El Reino de los Dulces, con su sucesión de danzas inspiradas en imaginarios extranjeros, ha sido objeto de debate contemporáneo. Estas escenas reflejan una visión decimonónica del exotismo, donde lo otro funciona como ornamento. Las reinterpretaciones actuales han cuestionado esa mirada, resignificando las danzas, eliminando caricaturas o transformándolas en exploraciones abstractas del ritmo y la forma. El ballet demuestra así su capacidad de ser revisado sin perder su esencia.
Clara o Marie no es solo una niña: es una figura de tránsito. No baila como adulta, pero observa; no domina el espacio, pero lo atraviesa. Su viaje no es geográfico, sino psicológico. El cascanueces, por su parte, es un objeto que deviene sujeto: un juguete que se convierte en cuerpo. En esa transformación se inscribe una metáfora central del arte: la materia que adquiere vida a través de la mirada.

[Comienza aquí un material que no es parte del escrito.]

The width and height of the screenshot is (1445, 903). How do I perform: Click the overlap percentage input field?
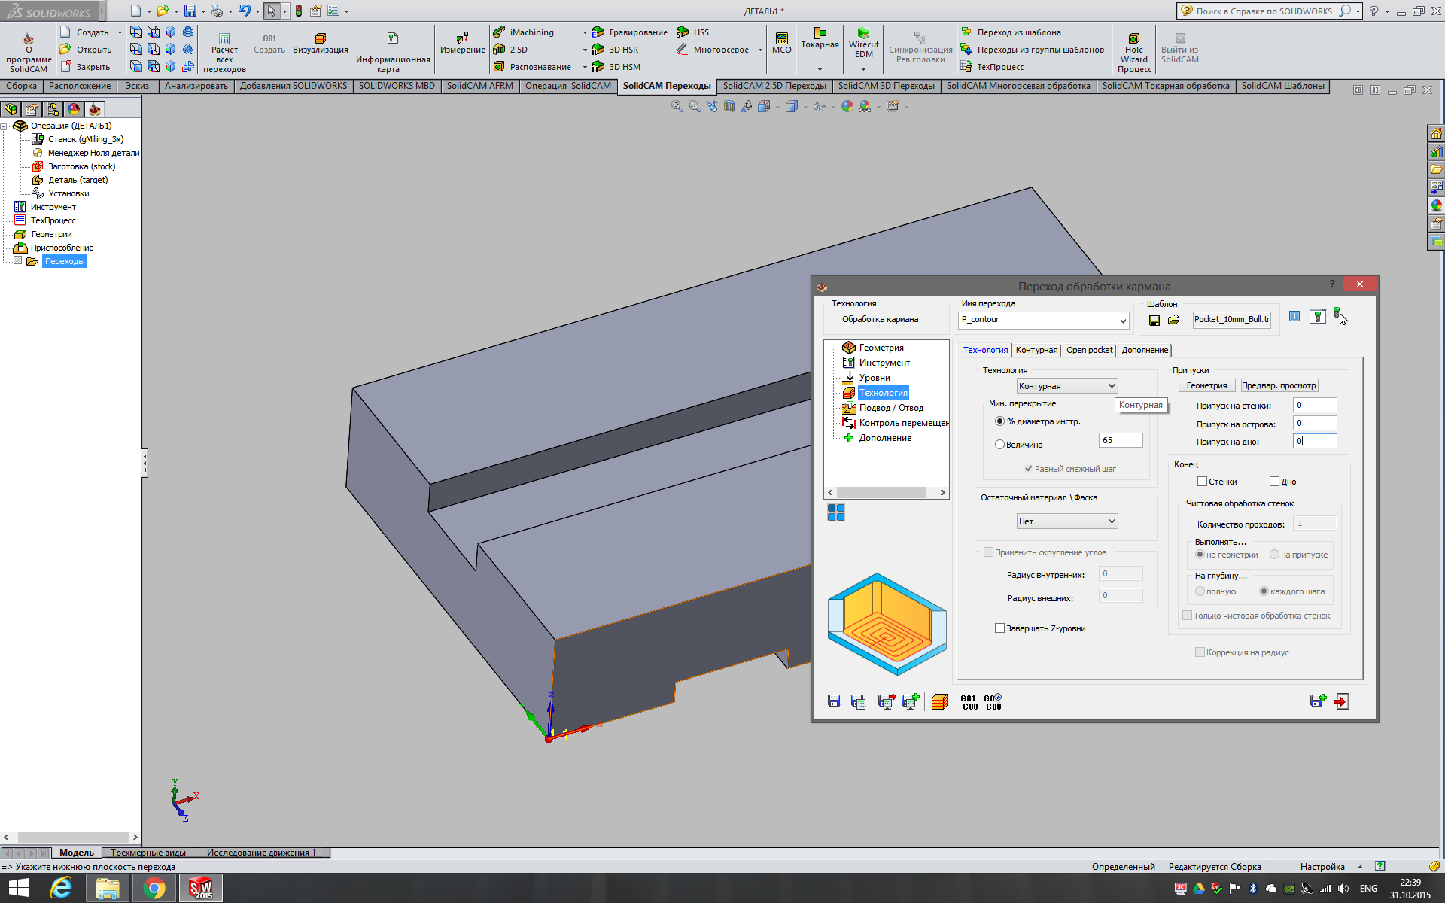pos(1120,440)
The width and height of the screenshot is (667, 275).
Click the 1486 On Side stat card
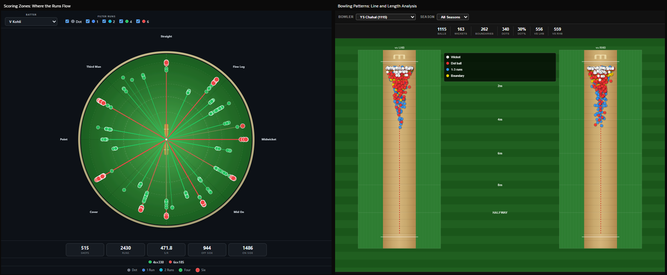(248, 250)
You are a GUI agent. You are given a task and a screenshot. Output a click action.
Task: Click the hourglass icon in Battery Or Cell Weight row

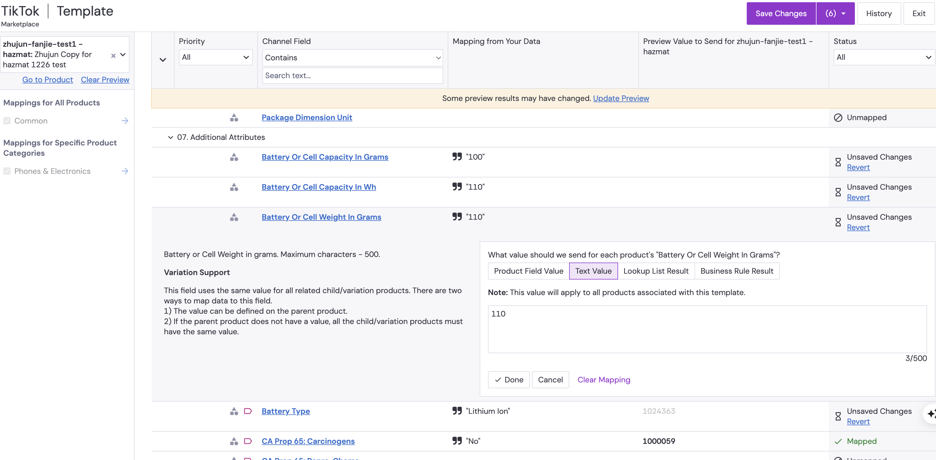[x=838, y=222]
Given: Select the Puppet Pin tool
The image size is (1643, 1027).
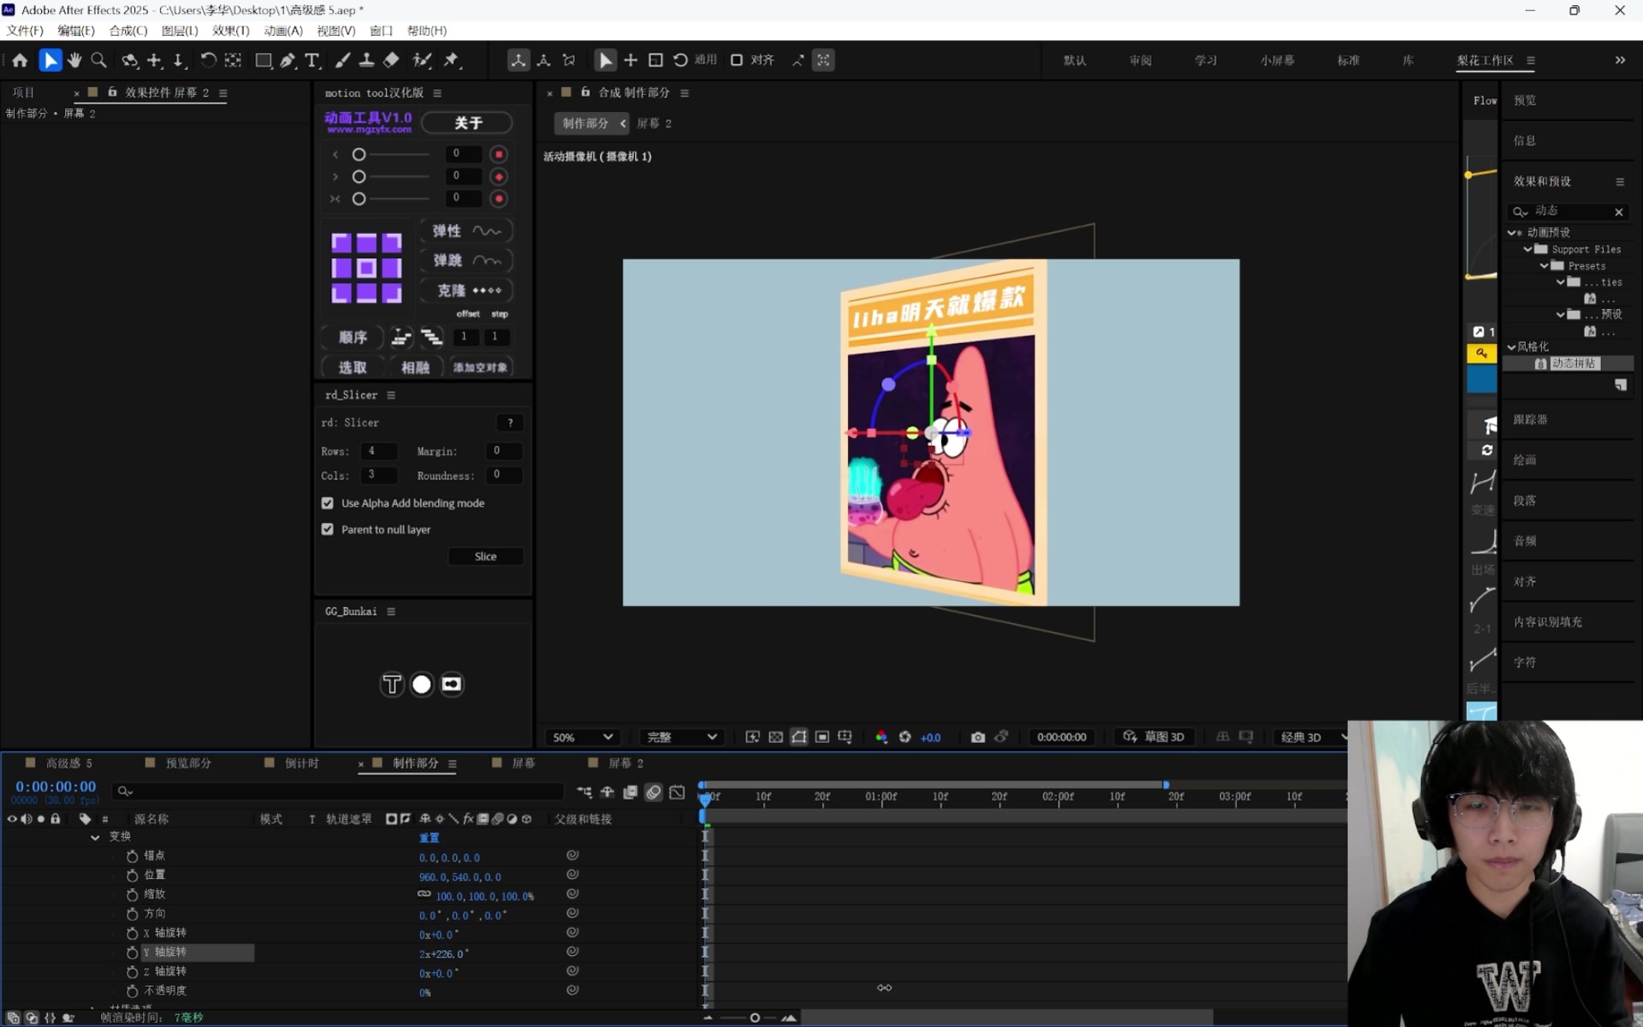Looking at the screenshot, I should tap(452, 60).
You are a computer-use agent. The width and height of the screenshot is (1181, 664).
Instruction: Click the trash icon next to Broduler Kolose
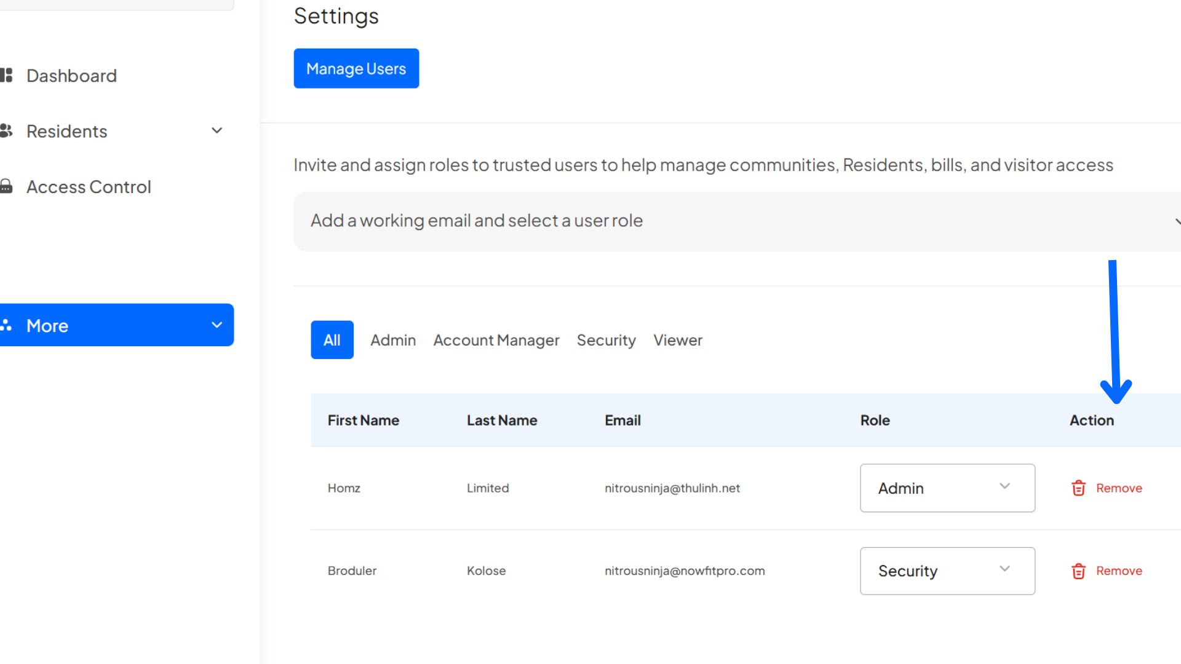(x=1078, y=571)
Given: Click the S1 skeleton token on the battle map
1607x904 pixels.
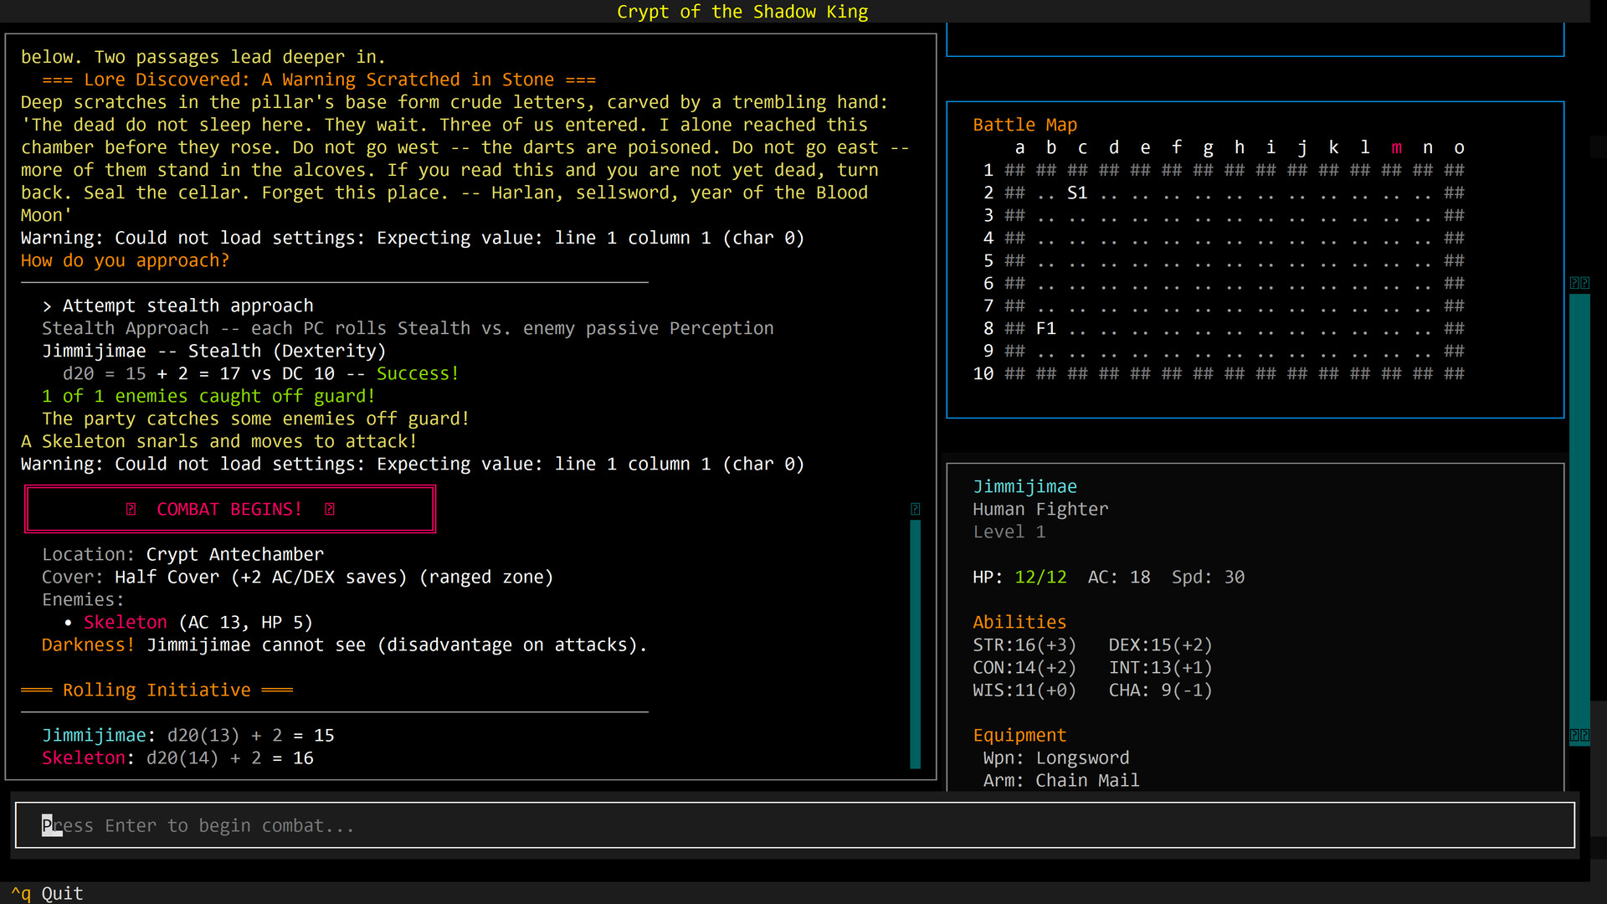Looking at the screenshot, I should [1077, 193].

Hoy, El Cascanueces es el espectáculo más representado del ballet clásico. Su éxito económico sostiene compañías enteras, especialmente gracias a la popularidad de la Suite del Cascanueces, convertida en fenómeno mundial. Pero su permanencia no se explica solo por tradición. Se explica por su capacidad de activar la memoria sensorial. Para muchos, es el primer encuentro con la música sinfónica, con el teatro, con la danza. Un umbral estético.
En una época dominada por pantallas y consumo inmediato, El Cascanueces propone algo radical: atención, silencio y tiempo compartido. No es una obra del pasado, sino una obra que se reactiva cada vez que se interpreta. Su dulzura es apenas una superficie; debajo palpita una reflexión profunda sobre el crecimiento, la imaginación y la fragilidad de lo humano.
Como todo gran arte, no ofrece respuestas definitivas. Ofrece una experiencia. Un sueño organizado con precisión milimétrica. Un espejo en el que cada época se reconoce. Y tal vez por eso, año tras año, seguimos regresando a él.